Pour sa part, l'Agence de l'Eau s'engage à soutenir techniquement et financièrement ce programme.

Cette démarche a été engagée sur deux sites pilotes : le parc du cours et le parc de la maison romaine.

 

>> Alternatives à l'utilisation de produits phytosanitaires :

- Remplacer les insecticides par la protection biologique intégrée (PBI) ou d'autres techniques alternatives (telles que le purin d'ortie). La PBI utilise des organismes vivants, prédateurs naturels (insectes, champignons, et autres microorganismes) pour lutter contre les ennemis des plantes. Ainsi, pour combattre les pucerons sur les plantes de serre, les agents du service Cadre de Vie introduisent des larves de coccinelles friandes de ces insectes parasites

- Remplacer le désherbage chimique par le binage ou le désherbage thermique

desherbage thermique

Pour les autres espaces verts, une gestion différenciée est progressivement mise en place et l'usage des produits phytosanitaires est limité

 

>> Diminuer les consommations d'eau

L'eau, une denrée rare

L'eau de pluie des serres municipales et récupérée puis stockée sous la forme d'un petit étang constitue une réelle réserve d'eau pour l'arrosage des arbres de la pépinière.

D'autres techniques permettent de préserver la ressource en eau :

- l'apport de tourbe à la terre (1kg de tourbe conserve 5 litres d'eau),
- la mise en place de système de goutte à goutte,
- l'utilisation de jardinières à réserve d'eau
- l'arrosage très tôt le matin ou tard le soir afin d'éviter l'évaporation.
- le Paillage des massifs est une méthode de protection des plantes et du sol permettant de protéger la terre de l'érosion due à la pluie, du dessèchement du soleil et du vent, et de limiter l'évaporation, ce qui diminue les fréquences d'arrosage. Le paillage est réalisé avec les branches broyées lors de l'élagage

paillage

- le choix des plantes : une palette végétale différente avec de plus en plus de plantes vivaces qui sont intégrées dans le fleurissement au détriment des plantes annuelles. 10% des massifs habituellement plantés en annuelles sont cette année composés de vivaces. Ces dernières ont l'avantage de colorer les massifs pratiquement toute la saison et ont une demande en eau est très faible comparée aux besoins des annuelles.

 >> Les zones mellifères

La préservation de la biodiversité passe également par la protection des insectes pollinisateurs menacés tels que les abeilles avec :

- la promotion de zones ensemencées de fleurs mellifères.

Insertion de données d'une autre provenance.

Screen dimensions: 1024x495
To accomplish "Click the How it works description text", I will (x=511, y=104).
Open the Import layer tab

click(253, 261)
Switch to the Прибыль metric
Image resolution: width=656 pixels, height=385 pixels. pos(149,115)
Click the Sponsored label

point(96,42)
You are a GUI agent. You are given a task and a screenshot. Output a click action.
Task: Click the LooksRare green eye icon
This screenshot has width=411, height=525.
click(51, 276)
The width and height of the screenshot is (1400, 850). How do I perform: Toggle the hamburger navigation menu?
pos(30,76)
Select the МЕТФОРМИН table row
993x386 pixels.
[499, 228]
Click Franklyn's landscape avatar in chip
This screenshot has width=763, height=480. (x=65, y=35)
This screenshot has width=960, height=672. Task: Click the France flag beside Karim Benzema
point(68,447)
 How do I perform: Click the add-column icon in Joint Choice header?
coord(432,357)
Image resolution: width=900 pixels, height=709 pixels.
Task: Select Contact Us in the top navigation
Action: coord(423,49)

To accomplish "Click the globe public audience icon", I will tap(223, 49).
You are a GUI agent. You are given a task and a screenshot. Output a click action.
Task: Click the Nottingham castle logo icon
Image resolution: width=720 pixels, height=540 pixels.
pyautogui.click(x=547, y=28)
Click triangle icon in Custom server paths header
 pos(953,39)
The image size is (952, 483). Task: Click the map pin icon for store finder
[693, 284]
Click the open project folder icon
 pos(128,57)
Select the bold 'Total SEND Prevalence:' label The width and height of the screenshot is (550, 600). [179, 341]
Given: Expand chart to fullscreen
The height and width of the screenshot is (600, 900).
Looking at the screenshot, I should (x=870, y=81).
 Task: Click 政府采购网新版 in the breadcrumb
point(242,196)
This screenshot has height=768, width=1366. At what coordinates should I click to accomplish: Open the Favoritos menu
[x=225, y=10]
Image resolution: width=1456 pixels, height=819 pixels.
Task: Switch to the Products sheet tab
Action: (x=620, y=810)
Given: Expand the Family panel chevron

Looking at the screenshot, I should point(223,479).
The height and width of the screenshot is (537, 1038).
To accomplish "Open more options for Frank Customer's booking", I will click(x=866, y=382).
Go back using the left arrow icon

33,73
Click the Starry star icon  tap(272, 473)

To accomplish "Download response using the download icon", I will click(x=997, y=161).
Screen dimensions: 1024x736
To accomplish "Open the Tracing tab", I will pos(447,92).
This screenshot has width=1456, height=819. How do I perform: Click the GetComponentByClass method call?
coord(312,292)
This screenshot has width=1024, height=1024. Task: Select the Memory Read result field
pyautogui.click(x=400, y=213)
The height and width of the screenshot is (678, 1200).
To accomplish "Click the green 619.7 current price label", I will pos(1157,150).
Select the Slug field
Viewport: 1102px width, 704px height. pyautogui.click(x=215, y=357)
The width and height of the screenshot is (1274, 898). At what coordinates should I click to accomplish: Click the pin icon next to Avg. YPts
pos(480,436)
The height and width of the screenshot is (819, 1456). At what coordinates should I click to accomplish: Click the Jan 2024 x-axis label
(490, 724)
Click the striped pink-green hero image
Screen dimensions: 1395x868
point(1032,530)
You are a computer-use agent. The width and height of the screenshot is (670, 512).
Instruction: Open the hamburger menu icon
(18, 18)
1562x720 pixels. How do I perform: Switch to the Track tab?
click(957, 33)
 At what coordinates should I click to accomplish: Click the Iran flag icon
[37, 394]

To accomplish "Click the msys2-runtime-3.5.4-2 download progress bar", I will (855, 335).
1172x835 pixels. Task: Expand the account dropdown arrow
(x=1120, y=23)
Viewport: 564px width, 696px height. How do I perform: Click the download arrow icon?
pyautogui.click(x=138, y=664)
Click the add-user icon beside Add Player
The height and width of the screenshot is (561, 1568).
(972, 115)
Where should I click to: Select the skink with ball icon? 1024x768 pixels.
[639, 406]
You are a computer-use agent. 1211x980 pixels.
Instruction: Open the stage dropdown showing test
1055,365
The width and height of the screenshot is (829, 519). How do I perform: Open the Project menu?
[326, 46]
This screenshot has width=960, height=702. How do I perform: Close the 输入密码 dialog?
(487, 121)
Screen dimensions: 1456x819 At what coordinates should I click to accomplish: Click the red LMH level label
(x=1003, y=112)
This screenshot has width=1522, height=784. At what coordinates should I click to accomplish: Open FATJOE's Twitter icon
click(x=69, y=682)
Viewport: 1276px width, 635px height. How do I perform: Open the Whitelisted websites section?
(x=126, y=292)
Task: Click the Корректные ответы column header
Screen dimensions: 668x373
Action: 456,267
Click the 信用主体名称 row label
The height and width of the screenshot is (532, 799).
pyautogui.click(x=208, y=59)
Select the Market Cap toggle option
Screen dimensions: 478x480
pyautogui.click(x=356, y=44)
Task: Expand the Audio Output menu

Dès 2009 une surface d'environ 4530 m² a été dévolue à cette pratique avec 6 mélanges différents : Vieux St Laurent : 150 m² ; Rond point route d'Archettes : 200 m² ; Tranchée de Docelles : 230 m² ; Talus magdeleine : 400 m² ; Terrain pépinière : 1800 m² (mélange spécial mellifère) ; Abords chaufferie : 150 m² ; Plateau de la justice : 600 m² ; Parc du château : 1000m²

- la plantation d'arbres et arbustes bien visités par les abeilles

- Une nature qui reprend ses droits : secteurs où herbes folles et fleurs indigènes poussent à leur guise. Ainsi, le rythme de tonte de certains talus est plus espacé comme au niveau de la clairière engazonnée de l'arboretum du Saut-le-Cerf, où seul un passage piétonnier est tondu. Par ailleurs, un seul gyrobroyage de la végétation a été effectué en octobre.